Bill Gates, the American business tycoon and co-founder of the largest software company Microsoft, in a recent interview at Village Global, a venture capital firm revealed that his biggest mistake ever was giving Google the opportunity to launch Android.

“In the software world, particularly for platforms, these are winner-take-all markets. So the greatest mistake ever is whatever mismanagement I engaged in that caused Microsoft not to be what Android is. That is, Android is the standard non-Apple phone platform. That was a natural thing for Microsoft to win. It really is winner take all. If you’re there with half as many apps or 90 percent as many apps, you’re on your way to complete doom. There’s room for exactly one non-Apple operating system and what’s that worth? $400 billion that would be transferred from company G to company M.”

The search giant acquired Android back in 2005 for $50 million, and Google’s former CEO Eric Schmidt admitted that the company’s initial goal was to beat Microsoft’s early Windows Mobile efforts.

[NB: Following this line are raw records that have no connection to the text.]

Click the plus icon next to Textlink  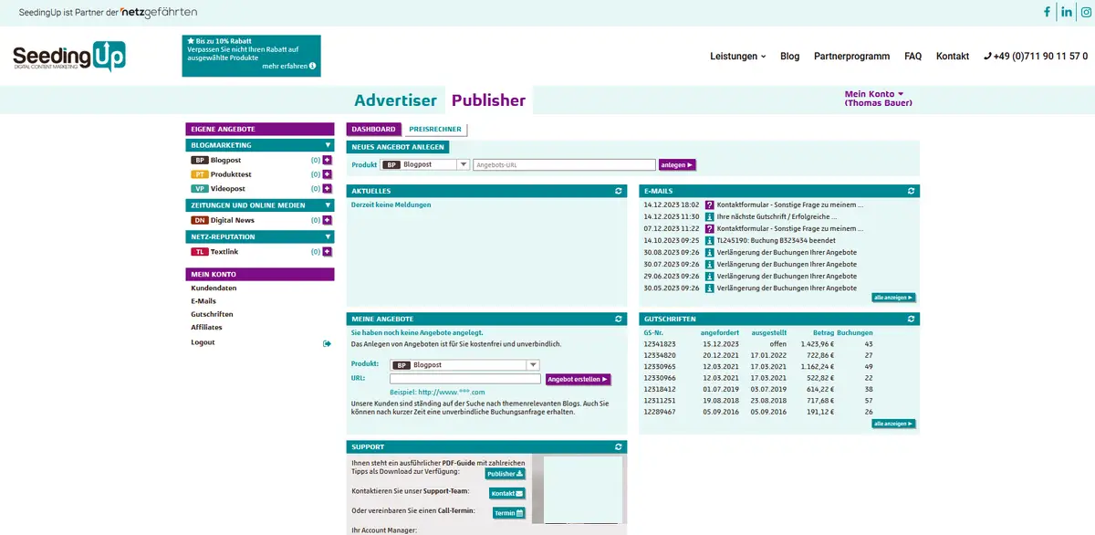click(x=327, y=251)
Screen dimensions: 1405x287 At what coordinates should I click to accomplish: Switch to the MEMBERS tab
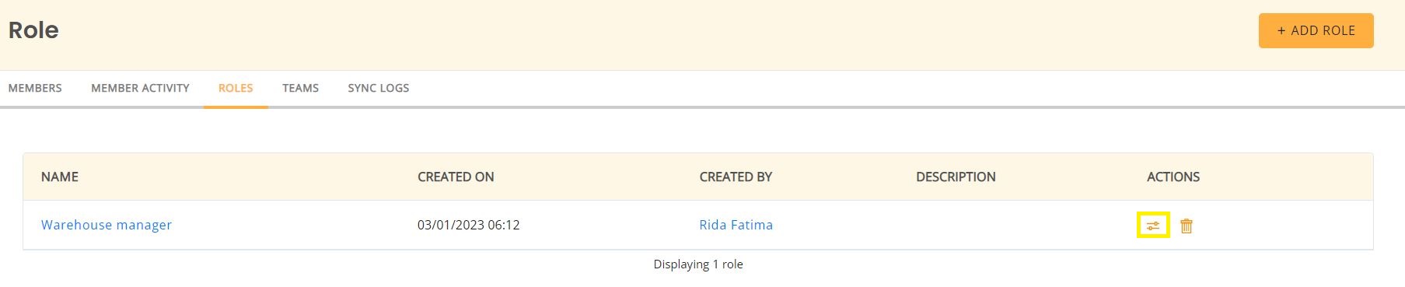(x=35, y=88)
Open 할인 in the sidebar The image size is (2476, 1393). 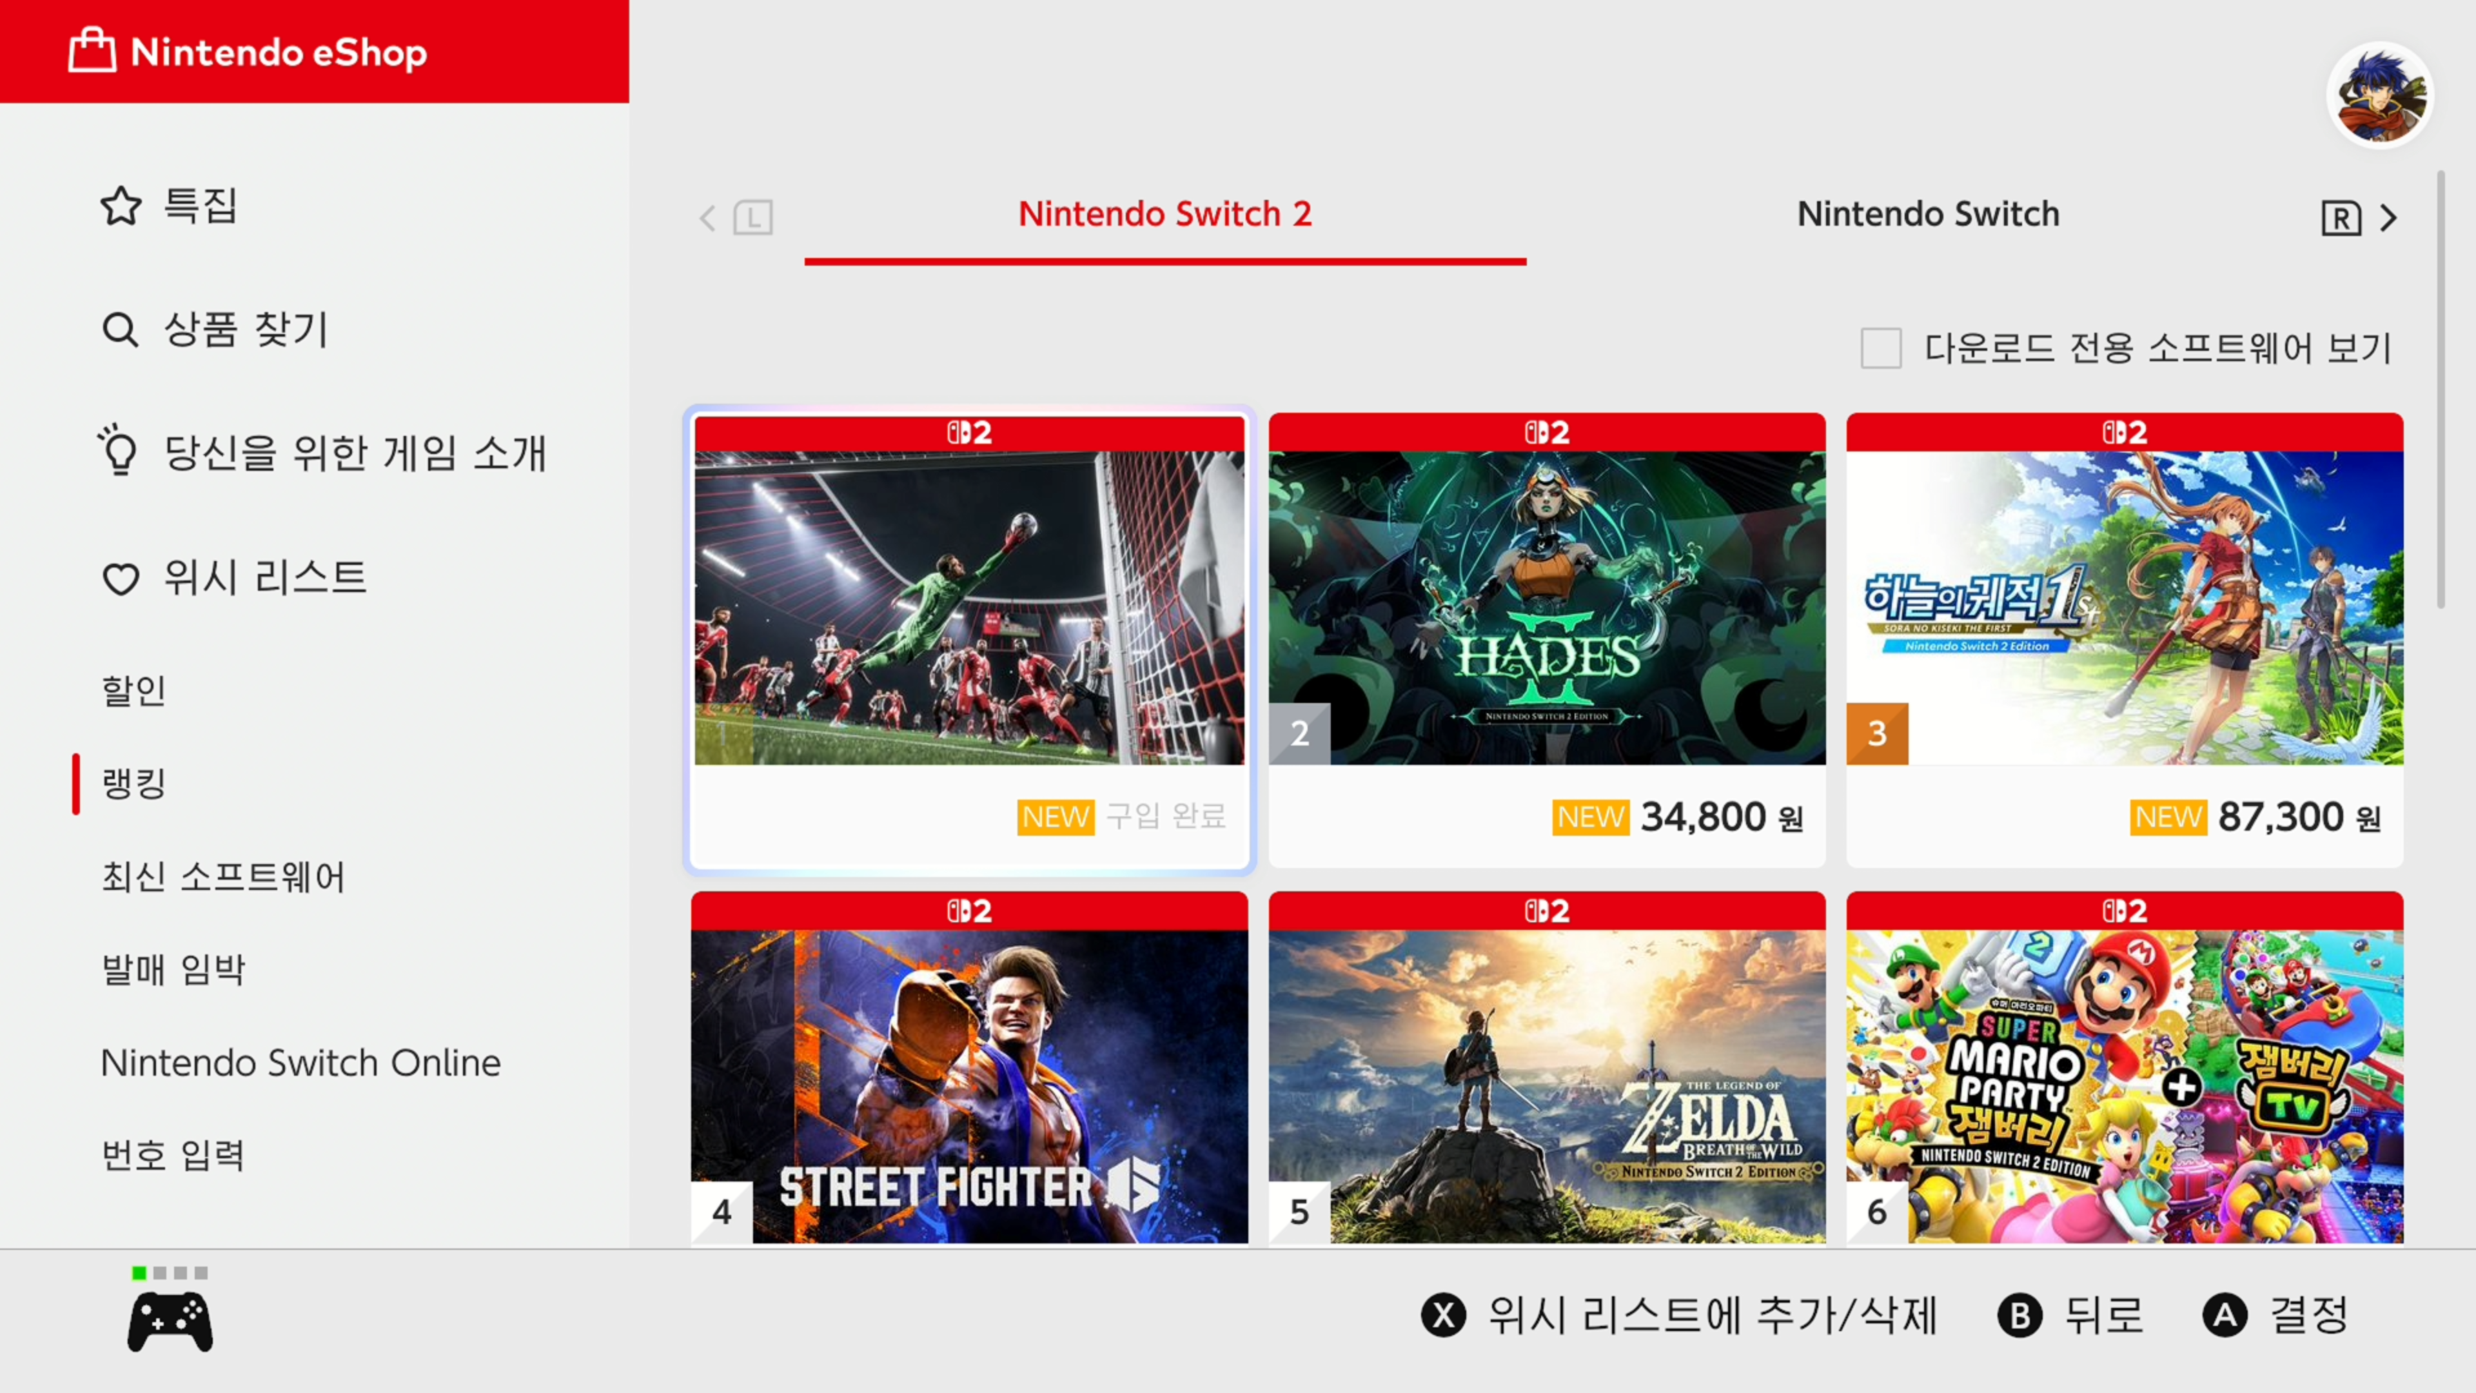point(134,690)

In 2012, during a legal fight with Oracle about Java Schmidt said, “At the time we were very concerned that Microsoft’s mobile strategy would be successful”.

But, ultimately Android killed windows smartphones and became one of the best mobile operating system in the world. Bill Gates submission about losing to Google is surprising to an extent as many thought that Microsoft’s missed mobile opportunity was a mistake happened during Steve Ballmer’s era. He also laughed at the iPhone, calling it the “most expensive phone in the world and it doesn’t appeal to business customers because it doesn’t have a keyboard.”

Bill Gates also said in the interview that Microsoft despite the error of losing Android is still very strong, but “had it not been for his mistake, it would be “the leading company” instead of “a leading company”.

Furthermore, the billionaire tech founder shared his life experiences and the sacrifices he made during his work life. He shared that when he first started out he did not believe in weekends or vacations. But later in life when he reached in his 30s, he relaxed his mind a bit and started loving the weekends.